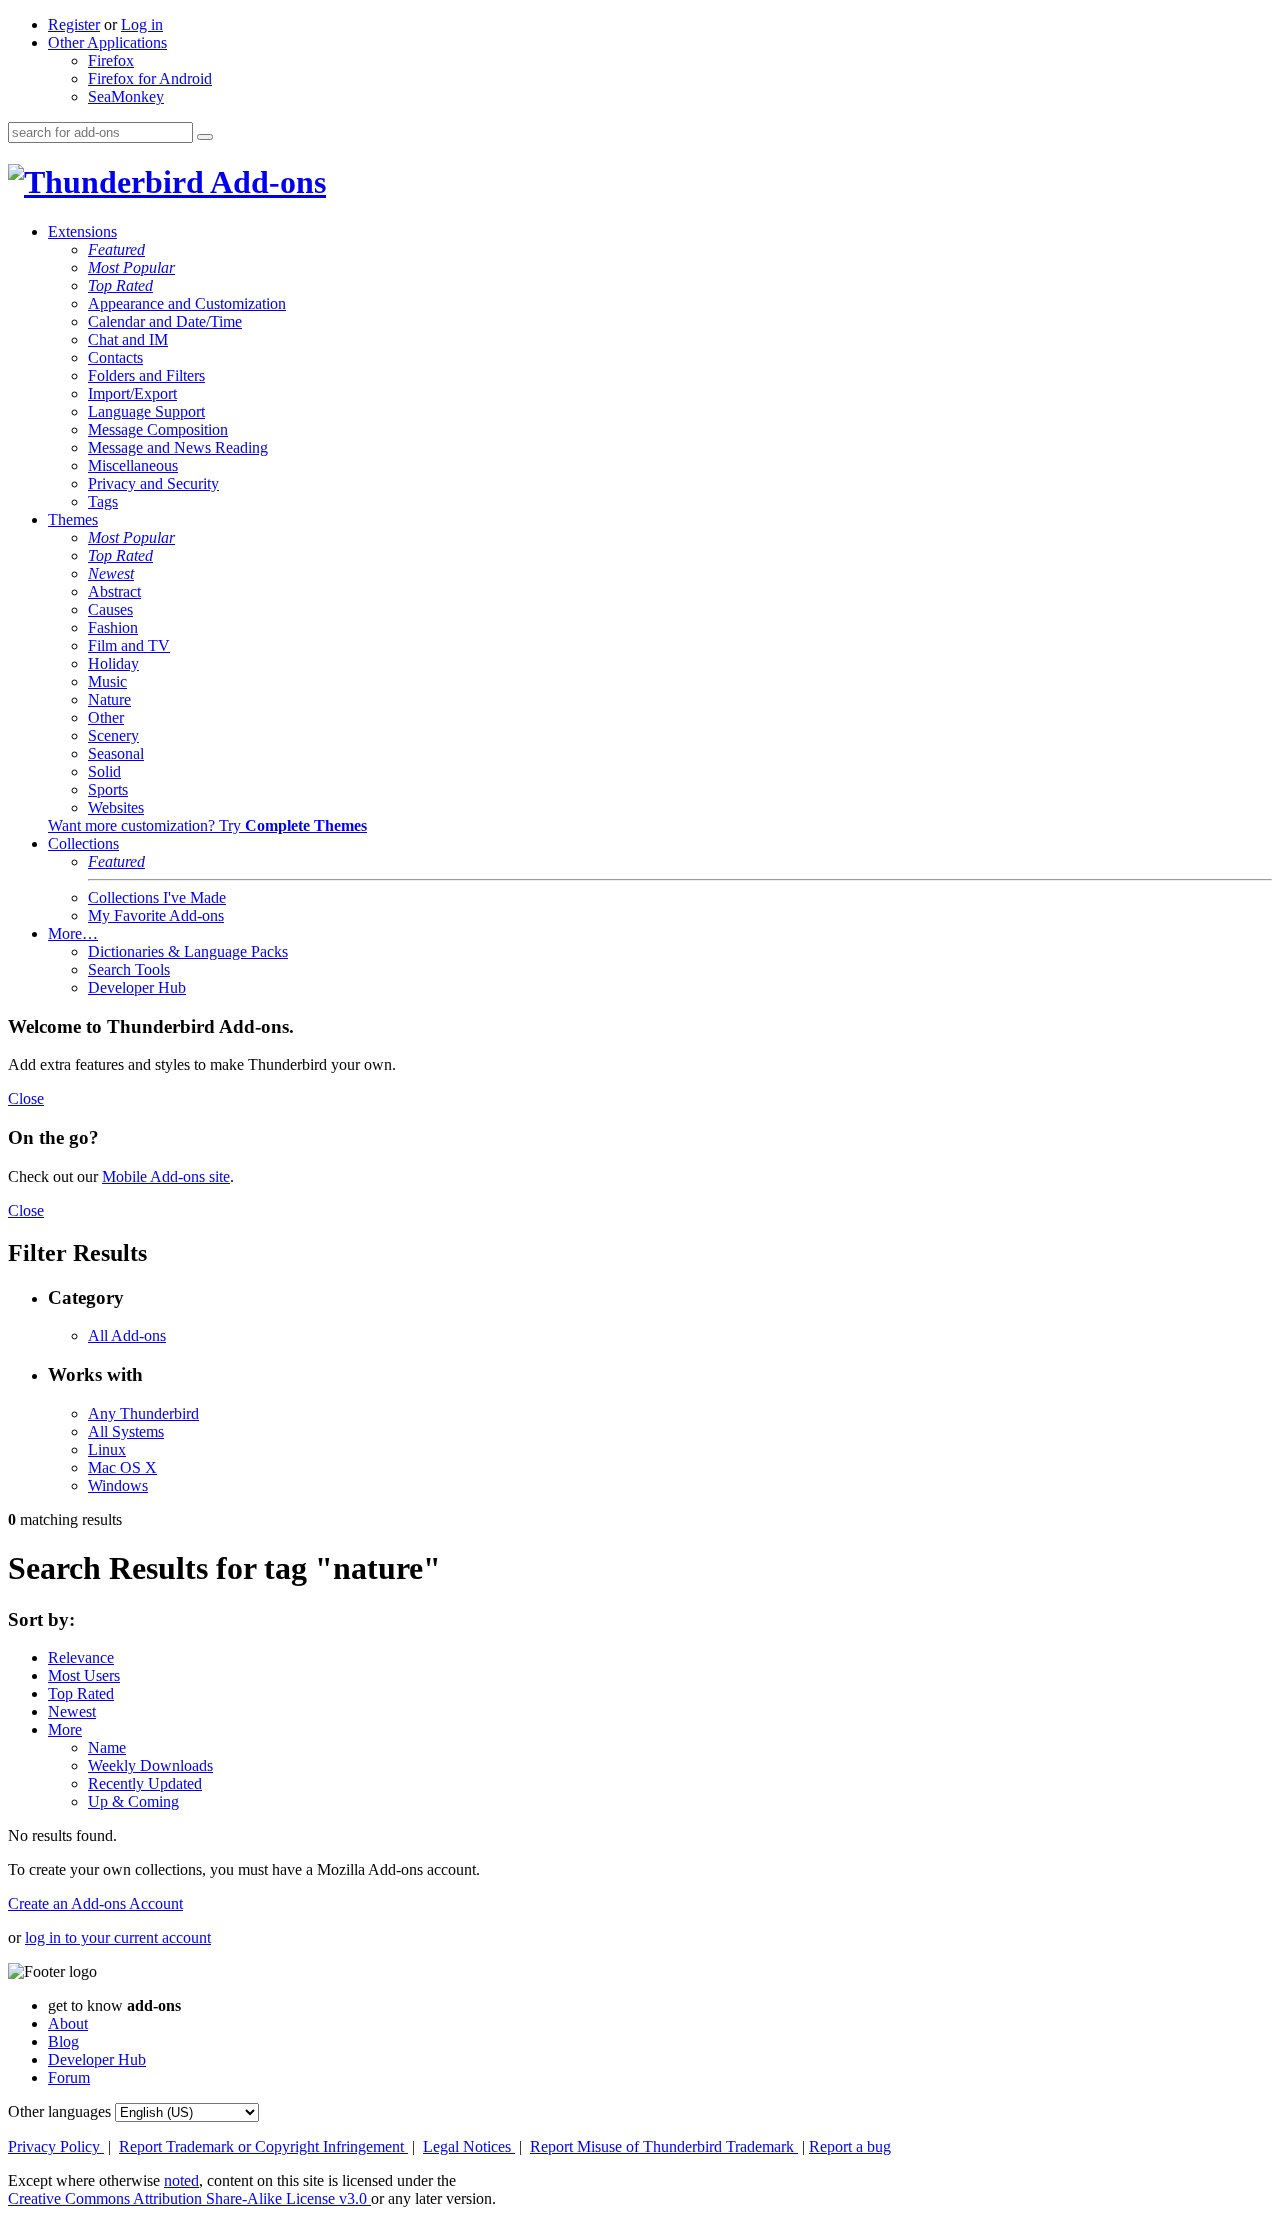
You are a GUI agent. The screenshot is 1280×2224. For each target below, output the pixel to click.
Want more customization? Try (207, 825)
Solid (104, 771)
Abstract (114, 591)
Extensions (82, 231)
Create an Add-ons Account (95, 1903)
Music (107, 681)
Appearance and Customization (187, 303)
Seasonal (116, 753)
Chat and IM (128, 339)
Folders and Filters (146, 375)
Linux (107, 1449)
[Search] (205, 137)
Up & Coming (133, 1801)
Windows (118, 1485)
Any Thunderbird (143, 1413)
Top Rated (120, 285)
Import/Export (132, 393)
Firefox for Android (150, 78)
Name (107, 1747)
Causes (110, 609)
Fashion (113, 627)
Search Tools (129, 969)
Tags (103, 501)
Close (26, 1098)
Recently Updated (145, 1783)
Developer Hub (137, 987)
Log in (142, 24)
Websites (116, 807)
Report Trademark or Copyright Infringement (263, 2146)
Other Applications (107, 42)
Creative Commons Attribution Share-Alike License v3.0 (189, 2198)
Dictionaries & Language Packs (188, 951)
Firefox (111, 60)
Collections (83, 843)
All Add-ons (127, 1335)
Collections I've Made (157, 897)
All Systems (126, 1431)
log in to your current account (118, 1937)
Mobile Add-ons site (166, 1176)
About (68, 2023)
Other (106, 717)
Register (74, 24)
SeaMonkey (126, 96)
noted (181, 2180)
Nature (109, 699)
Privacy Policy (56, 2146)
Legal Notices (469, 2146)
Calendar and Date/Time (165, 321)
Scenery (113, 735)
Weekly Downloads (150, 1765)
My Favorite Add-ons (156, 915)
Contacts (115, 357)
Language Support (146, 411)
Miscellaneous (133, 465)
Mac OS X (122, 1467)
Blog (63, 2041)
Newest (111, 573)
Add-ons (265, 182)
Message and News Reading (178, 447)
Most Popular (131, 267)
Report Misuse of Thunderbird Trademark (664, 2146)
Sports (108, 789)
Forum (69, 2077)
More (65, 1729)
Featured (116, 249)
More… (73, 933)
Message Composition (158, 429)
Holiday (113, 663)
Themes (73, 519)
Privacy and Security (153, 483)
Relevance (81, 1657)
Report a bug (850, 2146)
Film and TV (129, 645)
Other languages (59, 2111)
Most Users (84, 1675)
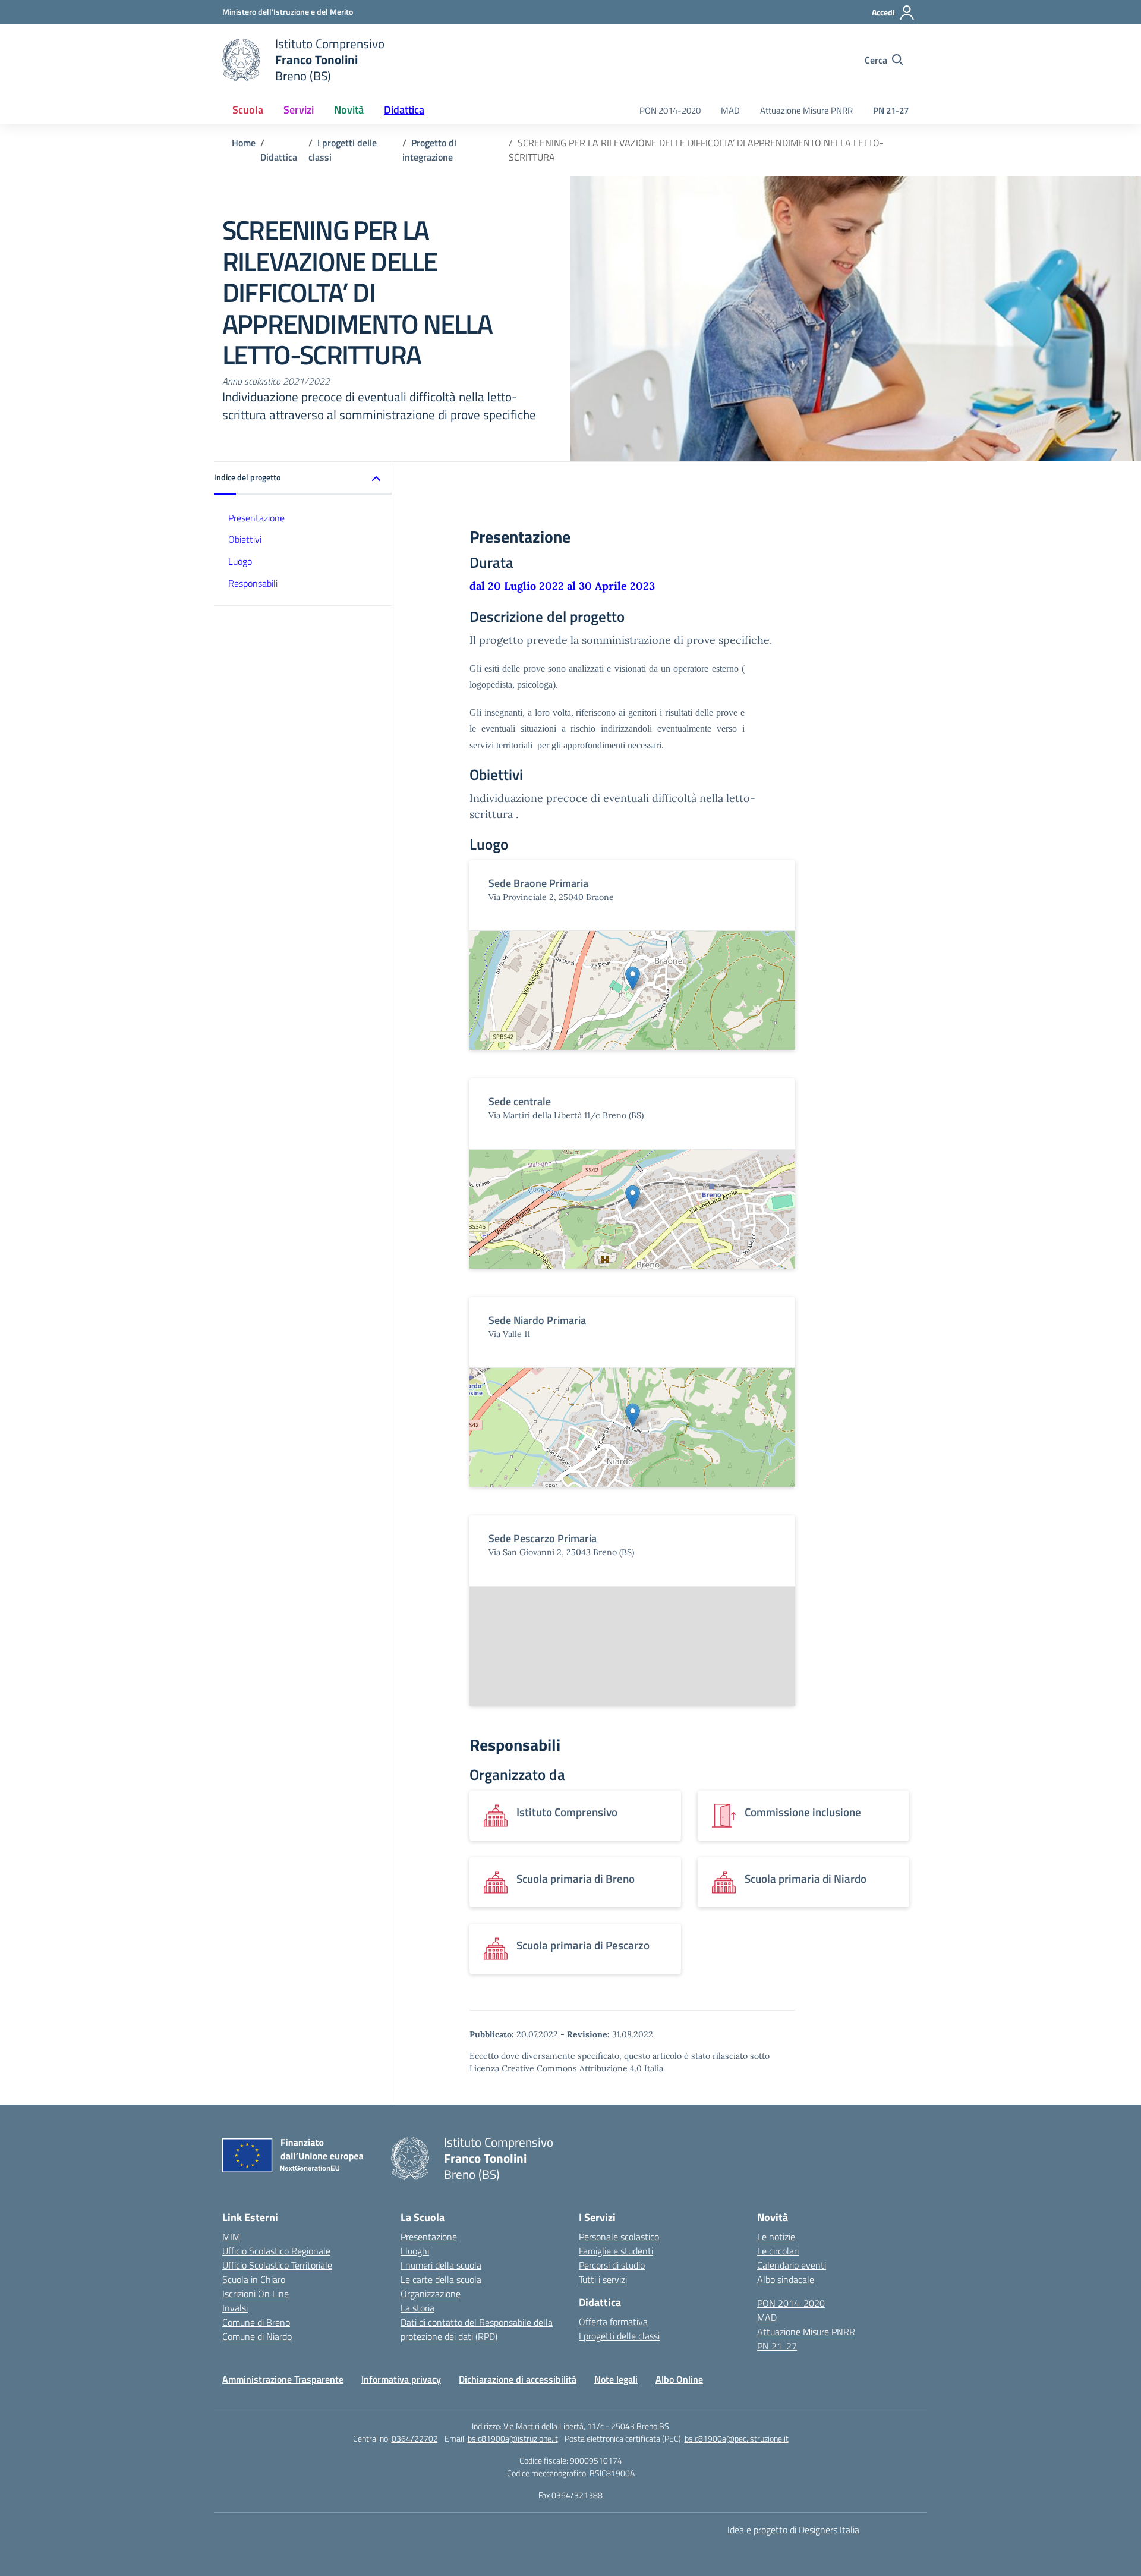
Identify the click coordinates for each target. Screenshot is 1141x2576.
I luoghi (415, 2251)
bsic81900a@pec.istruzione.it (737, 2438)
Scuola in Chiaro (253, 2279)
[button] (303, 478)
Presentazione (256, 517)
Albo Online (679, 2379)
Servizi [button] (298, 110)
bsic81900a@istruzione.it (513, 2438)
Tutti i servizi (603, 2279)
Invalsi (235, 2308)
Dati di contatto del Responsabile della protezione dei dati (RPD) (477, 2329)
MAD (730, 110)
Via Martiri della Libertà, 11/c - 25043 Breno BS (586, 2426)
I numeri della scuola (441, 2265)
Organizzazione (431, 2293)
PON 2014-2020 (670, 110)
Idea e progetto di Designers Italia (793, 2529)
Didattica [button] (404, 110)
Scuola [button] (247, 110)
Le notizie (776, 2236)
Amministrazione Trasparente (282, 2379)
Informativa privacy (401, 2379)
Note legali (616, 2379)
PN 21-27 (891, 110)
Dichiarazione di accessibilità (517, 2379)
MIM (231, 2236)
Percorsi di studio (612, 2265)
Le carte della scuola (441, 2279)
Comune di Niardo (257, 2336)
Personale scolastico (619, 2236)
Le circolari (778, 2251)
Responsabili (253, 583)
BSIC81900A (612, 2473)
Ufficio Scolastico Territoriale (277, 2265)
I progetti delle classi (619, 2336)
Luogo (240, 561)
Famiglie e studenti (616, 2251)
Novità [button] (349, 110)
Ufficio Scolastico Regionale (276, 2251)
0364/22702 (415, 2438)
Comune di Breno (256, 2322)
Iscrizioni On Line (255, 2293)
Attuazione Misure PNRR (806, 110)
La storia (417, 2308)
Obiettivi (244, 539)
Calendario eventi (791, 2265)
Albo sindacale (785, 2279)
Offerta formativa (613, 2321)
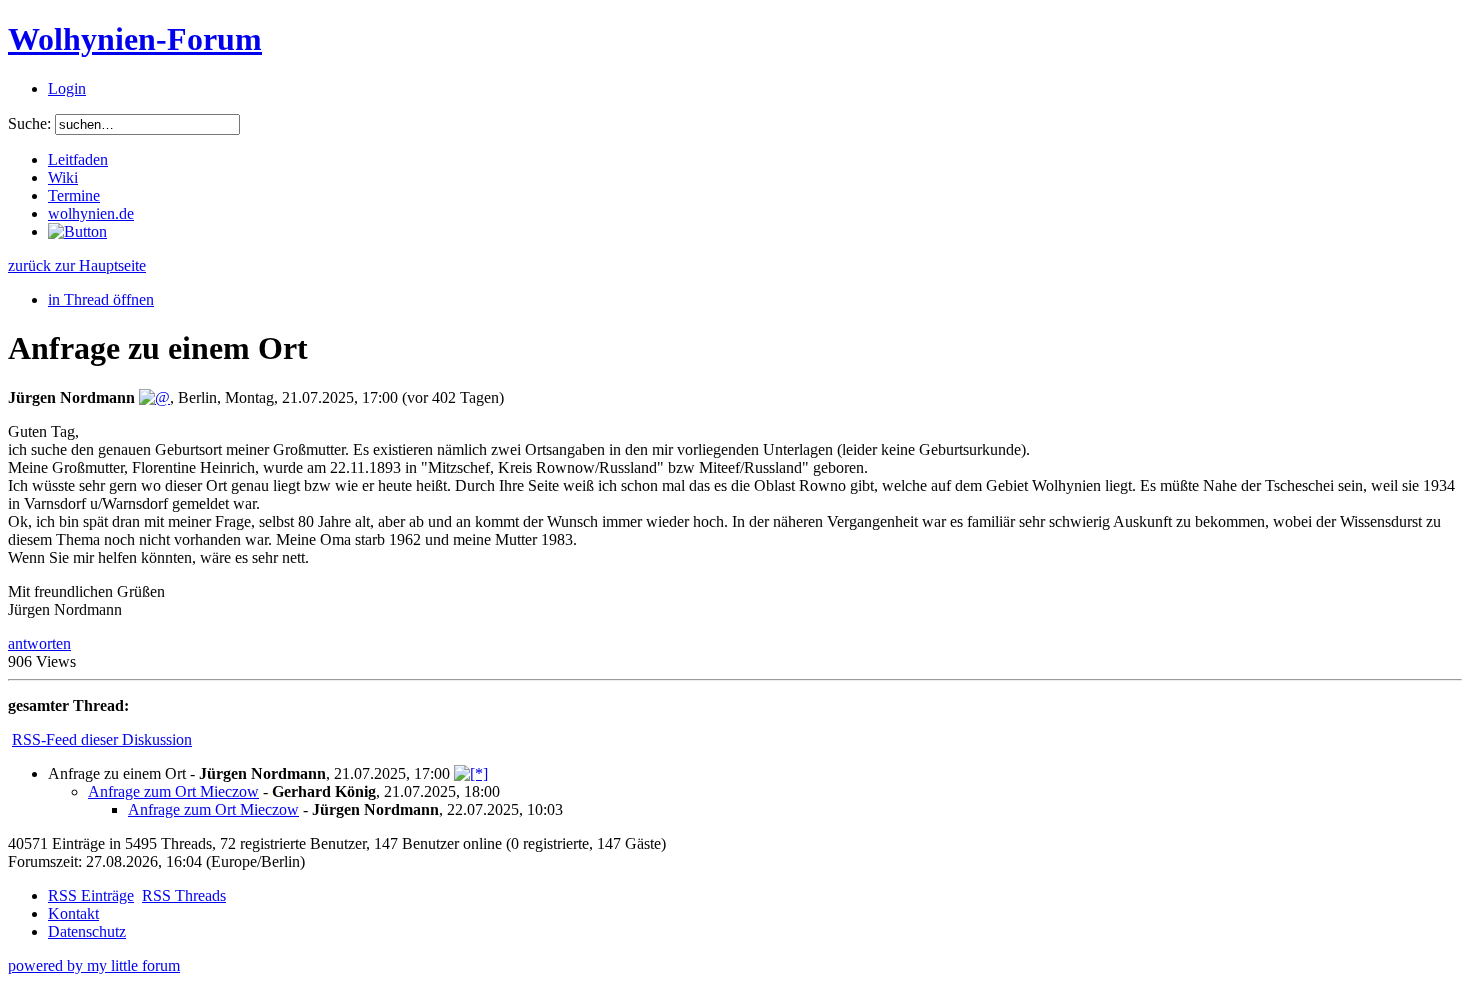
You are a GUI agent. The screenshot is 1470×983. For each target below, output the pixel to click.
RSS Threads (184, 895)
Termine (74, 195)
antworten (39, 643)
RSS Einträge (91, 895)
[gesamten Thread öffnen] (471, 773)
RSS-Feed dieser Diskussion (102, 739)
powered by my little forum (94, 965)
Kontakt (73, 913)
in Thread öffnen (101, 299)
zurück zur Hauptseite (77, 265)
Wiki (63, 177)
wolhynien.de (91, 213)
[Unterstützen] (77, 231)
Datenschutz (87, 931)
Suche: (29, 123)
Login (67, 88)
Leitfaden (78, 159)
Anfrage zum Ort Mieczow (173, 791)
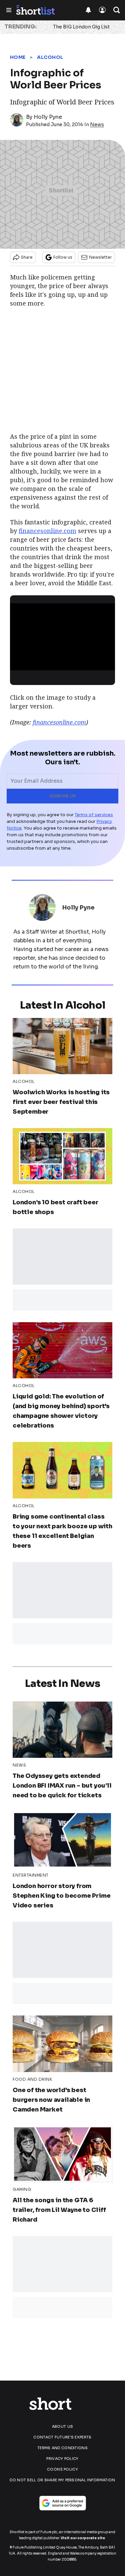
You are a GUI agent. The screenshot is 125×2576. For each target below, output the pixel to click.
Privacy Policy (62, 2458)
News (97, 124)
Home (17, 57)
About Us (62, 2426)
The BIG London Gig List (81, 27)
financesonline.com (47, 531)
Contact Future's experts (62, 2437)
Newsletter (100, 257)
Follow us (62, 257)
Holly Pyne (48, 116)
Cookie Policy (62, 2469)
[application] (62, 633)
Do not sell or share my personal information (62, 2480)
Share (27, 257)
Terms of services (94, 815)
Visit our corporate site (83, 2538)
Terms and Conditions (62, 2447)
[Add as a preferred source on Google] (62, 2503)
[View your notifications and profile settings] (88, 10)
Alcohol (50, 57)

-.-.-

### Work request
Lines of the listing above that contain the word "Thunderbird" must all be copied.

### Expected output
Any Thunderbird (143, 1413)
Report Misuse of Thunderbird Trademark (664, 2146)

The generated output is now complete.